Do you have experience of that? Has mindfulness helped you through the tragedy of suddenly losing a loved one for example? That's when I discovered the limits of mindfulness - when something desperately serious happens to you. I've got to say mushrooms helped where mindfulness couldn't.

I'm not knocking mindfulness - it has it's place - just nowhere near psychedelics when you need saving.
 
Mindfulness is most useful with anger for me, but it has also been a lifesaver for my anxiety, for which psychedelics are useless to me. I wouldn't even be able to take psychedelics if I didn't have experience with meditation. I would say psychedelics have helped me develop mindfulness further. I like them as synergistic tools.

I personally find using mindfulness difficult against depression. I've had pretty bad depression my whole life, while the anxiety ebbs and flows (as it does). So it's hard for me to separate myself from it. Lexapro has been immensely useful against it. I have had very powerful experiences meditating, however, that lead me to believe it has no limits. It's just a matter of practice.
 
whats vague about buddhism. if you follw theravada, there NOTHING vague, nothing left for interpretation. its clean and clear and very precise in its teaching.


monk burning themseves is very weird and rare and most monk im sure disagree with his decision. you cannot take a stupid monk and generalize that all monk would do this.

nirvana is the end of all perception, the cessation of the mind. there no you and the ilusion of self fully destroyed. I suggest you to stop all this misinformation and prejudice and at least make a inform opinion of buddhism. there is many traditions in buddhism and a lot of them are somehow and sometime in complete contradiction with the theravada (which is the first tradition based only on the buddha teaching). all the tibetan deities, ZEN, ect are very different in the method to get out of suffering and even their definition differ. for me, ZEN and tibetan buddhism makes no sense on a lot of point.
The trouble is like all religions Buddhism is so vague it can be interpreted in anyone of a thousand ways. You choose to interpret in a way that makes sense with all your other western views. The Tibetan monks who studied Buddhism and meditated for 700 years in Tibet created one of the most brutal slave-master feudal states mankind has ever known. They'dve called what they were doing Buddhism too.

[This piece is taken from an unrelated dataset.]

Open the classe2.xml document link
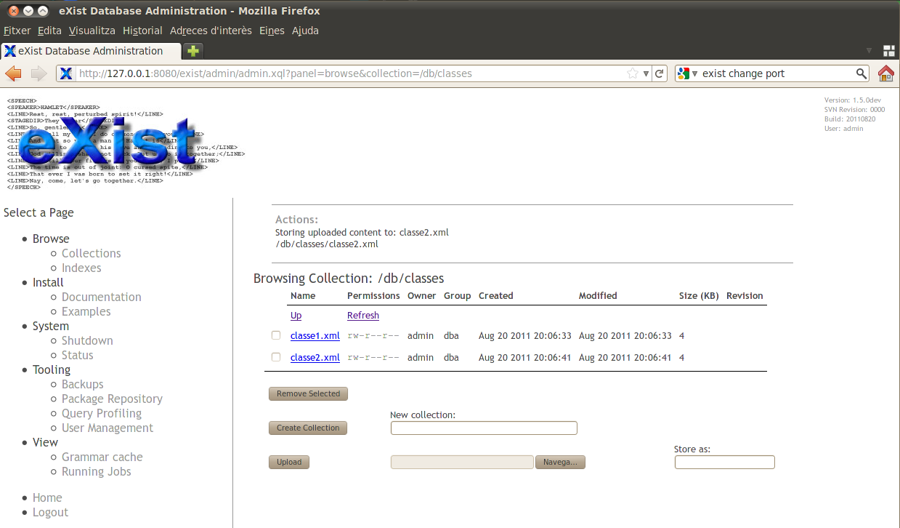This screenshot has height=528, width=900. tap(315, 357)
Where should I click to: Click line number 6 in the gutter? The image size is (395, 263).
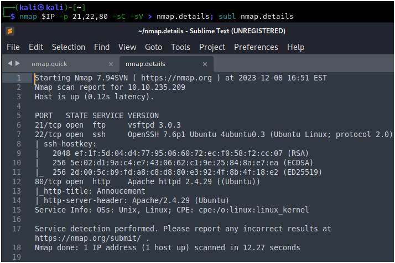(x=19, y=125)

How do you know what's going through a burning monks mind? For a start they do it for political reasons - not spiritual reasons. They're doing it to create a political effect. Just like the muslims driving the plane into the world trade center sat still and calm as they ploughed straight into it. Don't confuse burning yourself in public with a spiritual act.

And one more thing - don't Buddhists believe in reincarnation? So did this monk believe he might reach nirvana this time if he went out in flames? Was that why he was so calm? Because the guy was thinking "I'll be in nirvana soon if a burn a bit longer".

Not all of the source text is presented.